When it works, the results look fantastic. Getting there is part skill, part luck—mostly luck.
Elements to Video
This feature works like inpainting for video, letting users insert or delete elements from a scene. Don't expect it to maintain perfect coherence or use your exact reference images, though.
For example, the video below was generated using these three references and the prompt: a man and a woman stumble upon each other while running in a futuristic city, where a Bitcoin sign hologram is rotating. The man tells the woman, "QUICK, BITCOIN CRASHED! WE MUST BUY MORE!!

As you can see, neither the city nor the characters are actually there. However, characters are wearing the clothes of reference, the city resembles the one in the in the image, and things portray the idea of the elements, not the elements themselves.
Veo 3.1 treats uploaded elements as inspiration rather than strict templates. It generates scenes that follow the prompt and include objects that resemble what you provided, but don't waste time trying to insert yourself into a movie—it won't work.
A workaround: use Nanobanana or Seedream to upload elements and generate a coherent starting frame first. Then feed that image to Veo 3.1, which will produce a video where characters and objects show minimal deformation throughout the scene.
Text to Video with Dialogue
This is Google's selling point. Veo 3.1 handles lip sync better than any other model currently available. In text-to-video mode, it generates coherent ambient sound that matches scene elements.
The dialogue, intonation, voices, and emotions are accurate and beat competing models.
Other generators can produce ambient noise, but only Sora, Veo, and Grok can generate actual words.
Of those three, Veo 3.1 requires the fewest attempts to get good results in text-to-video mode.
Image to Video with Dialogue
This is where things fall apart. Image-to-video with dialogue suffers from the same issues as standard image-to-video generation. Veo 3.1 prioritizes coherence so heavily that it ignores prompt adherence and reference images.

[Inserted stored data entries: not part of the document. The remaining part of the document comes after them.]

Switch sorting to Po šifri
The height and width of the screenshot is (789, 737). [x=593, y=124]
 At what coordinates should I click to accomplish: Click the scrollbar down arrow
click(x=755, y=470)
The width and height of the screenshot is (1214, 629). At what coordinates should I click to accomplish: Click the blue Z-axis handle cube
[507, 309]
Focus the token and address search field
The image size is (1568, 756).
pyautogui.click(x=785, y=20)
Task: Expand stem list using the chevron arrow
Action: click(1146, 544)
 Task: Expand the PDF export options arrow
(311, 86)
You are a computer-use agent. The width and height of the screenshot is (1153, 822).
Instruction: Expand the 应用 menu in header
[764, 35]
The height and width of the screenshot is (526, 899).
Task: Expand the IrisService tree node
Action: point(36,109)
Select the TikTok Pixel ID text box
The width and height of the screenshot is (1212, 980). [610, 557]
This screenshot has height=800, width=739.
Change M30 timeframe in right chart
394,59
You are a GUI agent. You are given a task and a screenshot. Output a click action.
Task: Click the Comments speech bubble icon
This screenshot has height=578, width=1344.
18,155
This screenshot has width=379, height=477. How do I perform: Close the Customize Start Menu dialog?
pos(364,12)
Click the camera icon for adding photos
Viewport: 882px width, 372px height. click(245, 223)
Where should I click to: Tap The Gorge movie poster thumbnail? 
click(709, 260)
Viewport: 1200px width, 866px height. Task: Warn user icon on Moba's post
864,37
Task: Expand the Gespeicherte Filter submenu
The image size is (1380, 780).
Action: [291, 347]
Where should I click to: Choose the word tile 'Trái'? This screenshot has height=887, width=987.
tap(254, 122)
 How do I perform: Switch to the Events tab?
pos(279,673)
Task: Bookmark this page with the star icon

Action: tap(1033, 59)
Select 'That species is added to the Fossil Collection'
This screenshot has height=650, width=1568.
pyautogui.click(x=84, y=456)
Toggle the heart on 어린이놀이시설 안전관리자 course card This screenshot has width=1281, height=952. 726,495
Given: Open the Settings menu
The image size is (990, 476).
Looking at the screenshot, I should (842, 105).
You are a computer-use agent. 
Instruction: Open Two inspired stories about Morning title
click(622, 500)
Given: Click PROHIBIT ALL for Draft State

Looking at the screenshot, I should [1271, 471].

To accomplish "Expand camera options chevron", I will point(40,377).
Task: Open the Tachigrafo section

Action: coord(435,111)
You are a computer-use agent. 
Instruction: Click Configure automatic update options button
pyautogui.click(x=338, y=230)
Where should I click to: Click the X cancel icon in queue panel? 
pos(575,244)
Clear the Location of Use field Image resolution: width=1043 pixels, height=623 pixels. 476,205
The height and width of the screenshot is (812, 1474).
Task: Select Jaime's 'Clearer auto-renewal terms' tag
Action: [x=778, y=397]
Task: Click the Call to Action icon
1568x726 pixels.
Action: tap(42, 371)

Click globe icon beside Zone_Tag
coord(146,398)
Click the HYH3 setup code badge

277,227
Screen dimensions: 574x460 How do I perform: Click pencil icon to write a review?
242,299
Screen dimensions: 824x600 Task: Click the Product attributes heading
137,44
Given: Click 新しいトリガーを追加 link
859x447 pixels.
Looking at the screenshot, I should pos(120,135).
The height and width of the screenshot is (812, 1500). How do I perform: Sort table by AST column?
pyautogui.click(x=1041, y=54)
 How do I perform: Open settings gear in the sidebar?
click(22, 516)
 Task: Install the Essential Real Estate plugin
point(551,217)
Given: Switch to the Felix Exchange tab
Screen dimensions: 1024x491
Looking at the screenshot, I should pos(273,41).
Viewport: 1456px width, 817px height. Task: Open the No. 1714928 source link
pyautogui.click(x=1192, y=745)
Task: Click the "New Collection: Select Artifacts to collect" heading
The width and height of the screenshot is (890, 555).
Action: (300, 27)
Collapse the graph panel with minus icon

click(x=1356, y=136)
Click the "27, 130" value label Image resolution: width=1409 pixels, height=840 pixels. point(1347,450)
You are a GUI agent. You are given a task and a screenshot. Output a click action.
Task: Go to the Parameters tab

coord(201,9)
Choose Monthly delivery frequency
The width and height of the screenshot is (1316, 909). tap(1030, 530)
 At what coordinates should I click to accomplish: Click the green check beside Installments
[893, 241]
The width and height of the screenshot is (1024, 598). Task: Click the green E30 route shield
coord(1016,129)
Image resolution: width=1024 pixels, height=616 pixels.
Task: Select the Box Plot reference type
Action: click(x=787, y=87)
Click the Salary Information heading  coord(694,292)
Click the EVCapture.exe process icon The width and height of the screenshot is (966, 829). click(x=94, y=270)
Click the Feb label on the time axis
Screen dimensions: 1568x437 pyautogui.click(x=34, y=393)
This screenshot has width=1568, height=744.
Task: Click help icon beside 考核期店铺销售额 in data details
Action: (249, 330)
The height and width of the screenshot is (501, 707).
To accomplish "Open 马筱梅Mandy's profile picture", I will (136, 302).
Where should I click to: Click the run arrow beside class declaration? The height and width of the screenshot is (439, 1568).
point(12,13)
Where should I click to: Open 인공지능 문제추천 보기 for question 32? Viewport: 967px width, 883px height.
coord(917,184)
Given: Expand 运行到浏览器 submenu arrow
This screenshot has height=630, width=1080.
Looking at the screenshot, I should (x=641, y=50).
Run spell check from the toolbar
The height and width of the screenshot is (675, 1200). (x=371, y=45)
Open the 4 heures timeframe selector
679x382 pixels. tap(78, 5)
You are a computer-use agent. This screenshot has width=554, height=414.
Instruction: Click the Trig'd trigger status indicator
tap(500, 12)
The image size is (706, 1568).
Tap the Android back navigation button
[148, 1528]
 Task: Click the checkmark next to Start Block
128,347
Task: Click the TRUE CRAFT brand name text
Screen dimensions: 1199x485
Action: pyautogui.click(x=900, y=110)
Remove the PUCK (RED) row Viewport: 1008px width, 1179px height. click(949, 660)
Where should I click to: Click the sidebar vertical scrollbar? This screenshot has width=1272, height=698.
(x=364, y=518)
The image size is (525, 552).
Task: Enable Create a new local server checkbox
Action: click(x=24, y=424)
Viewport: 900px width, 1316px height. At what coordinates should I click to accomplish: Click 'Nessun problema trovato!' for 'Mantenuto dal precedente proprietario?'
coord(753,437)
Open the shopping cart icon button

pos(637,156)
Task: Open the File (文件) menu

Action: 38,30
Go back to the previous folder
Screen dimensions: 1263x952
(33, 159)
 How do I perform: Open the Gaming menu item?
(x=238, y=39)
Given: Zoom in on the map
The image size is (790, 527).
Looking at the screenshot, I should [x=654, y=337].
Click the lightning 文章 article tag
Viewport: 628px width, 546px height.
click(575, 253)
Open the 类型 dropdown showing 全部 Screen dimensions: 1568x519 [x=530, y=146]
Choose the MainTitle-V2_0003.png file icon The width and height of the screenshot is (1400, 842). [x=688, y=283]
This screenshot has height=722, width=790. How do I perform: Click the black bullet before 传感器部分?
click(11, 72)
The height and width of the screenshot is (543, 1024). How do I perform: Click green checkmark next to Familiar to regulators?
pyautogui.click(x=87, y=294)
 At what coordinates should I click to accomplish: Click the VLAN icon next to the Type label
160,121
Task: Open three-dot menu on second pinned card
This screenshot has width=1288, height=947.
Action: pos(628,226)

For example, this scene was generated using the reference shown in the elements to video section.
As you can see, our test generated a completely different subject than the reference image. The video quality was excellent—intonation and gestures were spot-on—but it wasn't the person we uploaded, making the result useless.
Sora's remix feature is the best choice for this use case. The model may be censored, but its image-to-video capabilities, realistic lip sync, and focus on tone, accent, emotion, and realism make it the clear winner.
Grok's video generator comes in second. It respected the reference image better than Veo 3.1 and produced superior results. Here is one generation using the same reference image and prompt.
If you don't want to deal with Sora's social app or lack access to it, Grok might be your best option. It's also uncensored but moderated, so if you need that particular approach, Musk has you covered.